*** Opening of Dataset excerpts ***

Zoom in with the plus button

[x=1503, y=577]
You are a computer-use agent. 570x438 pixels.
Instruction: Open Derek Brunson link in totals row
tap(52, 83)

*** Close of Dataset excerpts ***
*** Opening of Dataset excerpts ***

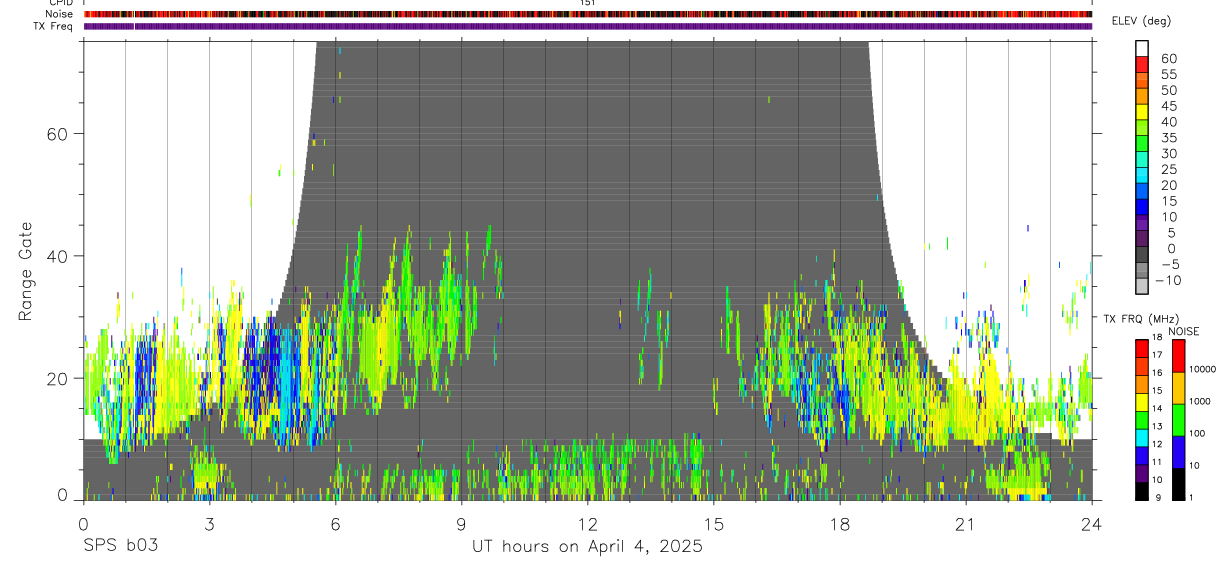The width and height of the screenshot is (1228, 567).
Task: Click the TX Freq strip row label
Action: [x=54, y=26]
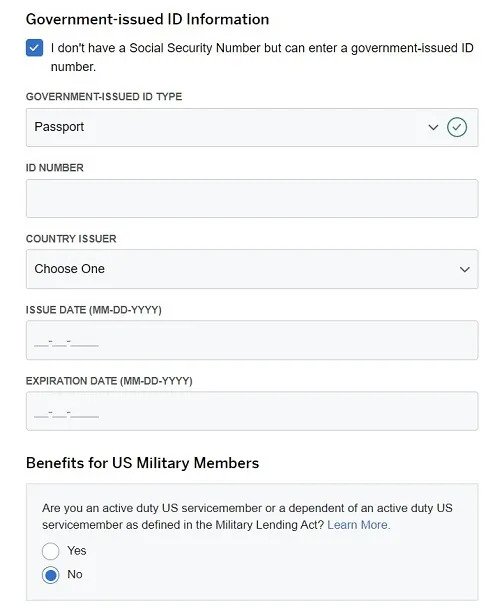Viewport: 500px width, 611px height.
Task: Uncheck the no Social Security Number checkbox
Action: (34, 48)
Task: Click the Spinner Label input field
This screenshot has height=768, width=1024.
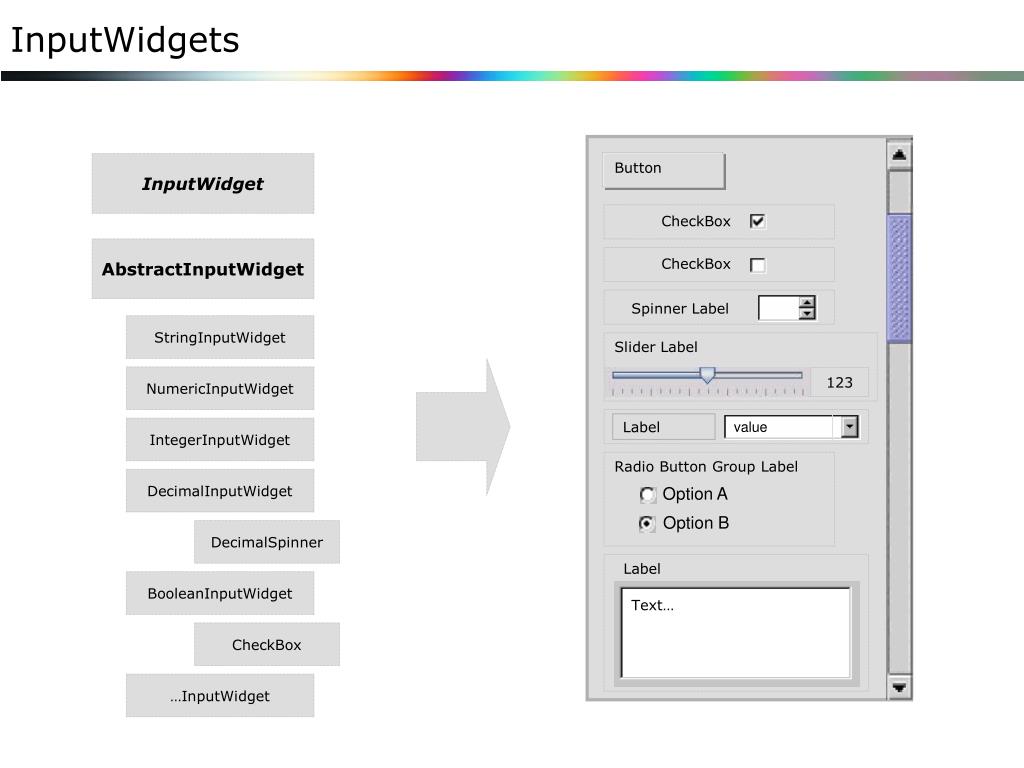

*** Close of Dataset excerpts ***

■ Try it
Set down precisely the lines above between the line holding "Task: Click the Spinner Label input field" and the line holding "This screenshot has height=768, width=1024.", inclusive, and nothing beyond them.

■ Solved problem
Task: Click the Spinner Label input field
This screenshot has height=768, width=1024.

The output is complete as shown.